By L C Johnson (bio/blog) -- and don't miss the photo below the fold
The media are woefully ignorant on the subject of waterboarding and torture. Consider the coverage of former CIA officer, John Kiriakou, who is telling his story as an interrogator of Abu Zubaydah and insisting that waterboarding is an effective technique. ABC and CNN are repeating this absurd propaganda. However, if you read the transcript of his interview some key points are obscured in the media propaganda push (part 1 and part 2):
- Kiriakou never witnessed the waterboarding. It was carried out by another group of individuals (nfi).

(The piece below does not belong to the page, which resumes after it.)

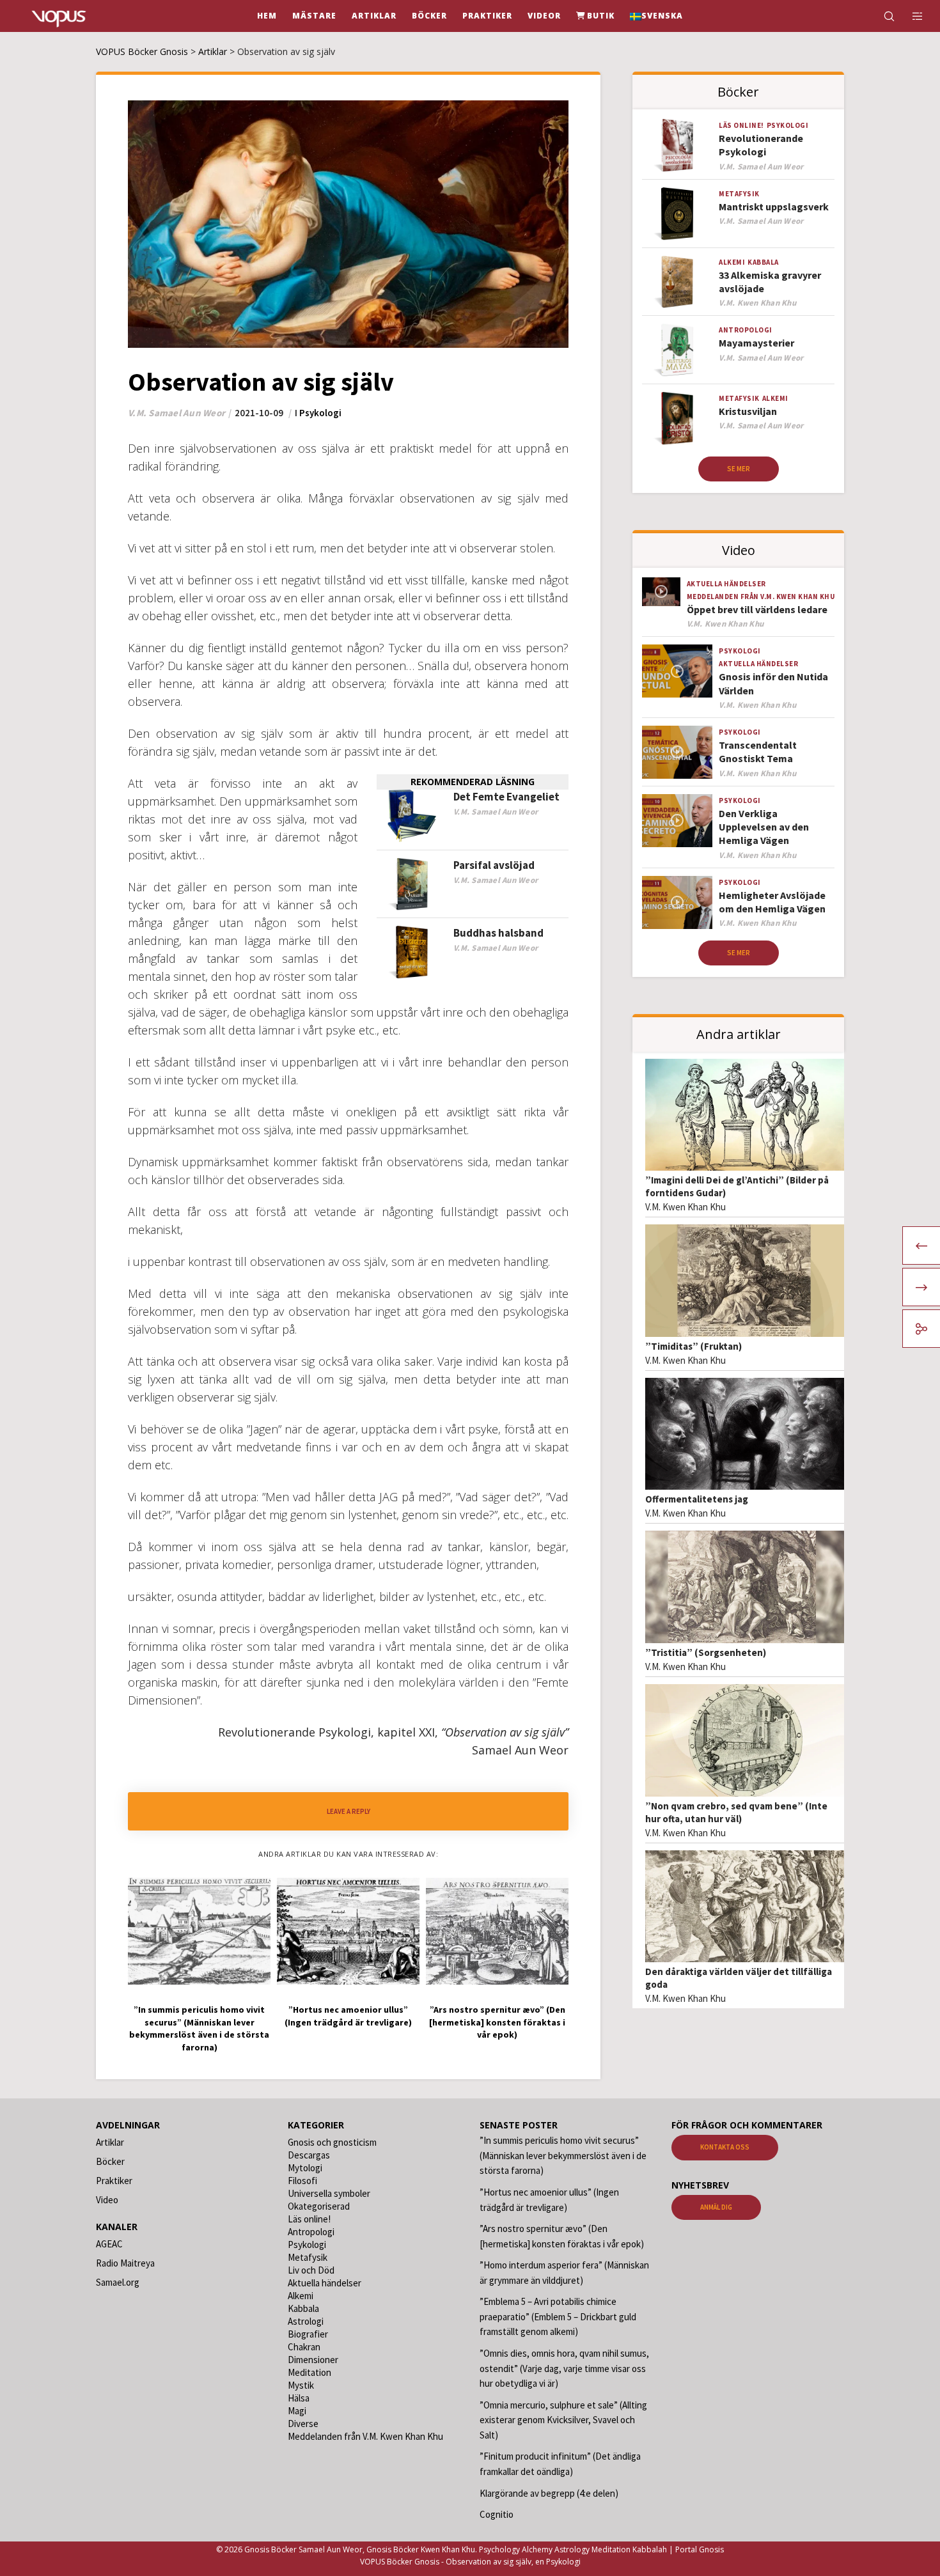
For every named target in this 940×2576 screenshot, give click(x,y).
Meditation (309, 2372)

- None of the information provided by Zubaydah concerned threats inside the United States.
The ABC interview with Kiriakou provides some important insights into the whole question of the CIA's role in using torture, which is now euphemistically called "enhanced interrogation".
CIA case officers are not trained in "interrogation". They are trained in recruitment. Recruiting and debriefing sources is more akin to romancing someone. You are not looking for a one night stand, you want a relationship.
So who did the CIA turn to for help with "enhanced interrogation"? It was either the military or former military working as contractors. Why? Because the military did train interrogators at Fort Huachuca and they were familiar with enhanced interrogation methods, including waterboarding.
Unfortunately, the media are helping to perpetuate several myths about waterboarding. Last Sunday in the Washington Post, for example, reporters Joby Warrick and Dan Eggen claimed:

A U.S. soldier in Vietnam supervises the waterboarding of a captured North Vietnamese soldier. Bettmann/Corbis
"Waterboarding as an interrogation technique has its roots in some of history's worst totalitarian nations, from Nazi Germany and the Spanish Inquisition to North Korea and Iraq. In the United States, the technique was first used five decades ago as a training tool to give U.S. troops a realistic sense of what they could expect if captured by the Soviet Union or the armies of Southeast Asia. The U.S. military has officially regarded the tactic as torture since the Spanish-American War.
In general, the technique involves strapping a prisoner to a board or other flat surface, and then raising his feet above the level of his head. A cloth is then placed over the subject's mouth and nose, and water is poured over his face to make the prisoner believe he is drowning."
Wrong. Dead wrong. A friend of VIPS sent the following to Ray McGovern yesterday reminding us that:
As I'm sure you know, waterboarding was a common practice used by the Marines in the Philippines during the war 1898-1902 when thousands were killed. I recall seeing photos as well as drawings of it among the military records in the National Archives. But now, they are spinning waterboarding as a practice the U.S. only used to show our people what to expect from the enemy.
Incidentally, a photograph (see below) appeared on the front page of the Washington Post showing a U.S. smiling officer in Vietnam participating in the waterboarding of an alleged North Vietnamese cadre. On Jan. 21, 1968, The Washington Post ran the photo of a U.S. soldier supervising the waterboarding. The caption said the technique induced "a flooding sense of suffocation and drowning, meant to make him talk." The picture led to an Army investigation and, two months later, the court martial of the soldier.
Hell, it would help if Washington Post reporters read their own damn paper. It is historical information, but real facts are better than uninformed opinions.
In this regard it is worth noting that waterboarding is torture as defined in the Convention Against Torture & Other Cruel, Inhuman, or Degrading Treatment or Punishment. The Convention defines torture as:
. . . any act by which severe pain or suffering, whether physical or mental, is intentionally inflicted on a person for such purposes as obtaining from him or a third person information or a confession, punishing him for an act he or a third person has committed or is suspected of having committed, or intimidating or coercing him or a third person, or for any reason based on discrimination of any kind, when such pain or suffering is inflicted by or at the instigation of or with the consent or acquiescence of a public official or other person acting in an official capacity. It does not include pain or suffering arising only from, inherent in or incidental to lawful sanctions.
Writers and editors at the Post and other newspapers should also consult the following sections of this Convention:
- Article 2 - No Exceptional Circumstances Warranting Torture
- Article 3 - No State Party shall expel, return ("refouler") or extradite a person to another State where there are substantial grounds for believing that he would be in danger of being subjected to torture.
- Article 4 - Acts of Torture Are Criminal Offenses
- Article 10 - Education & Information Regarding Prohibition on Torture Provided in Training
- Article 16 - Each State to Prevent Acts of Cruel, Inhuman, or Degrading Treatment or Punishment
Since the United States is a signatory to this Convention, it is not up to President Bush to declare waterboarding is okay. It is not. It is torture. Plain and simple.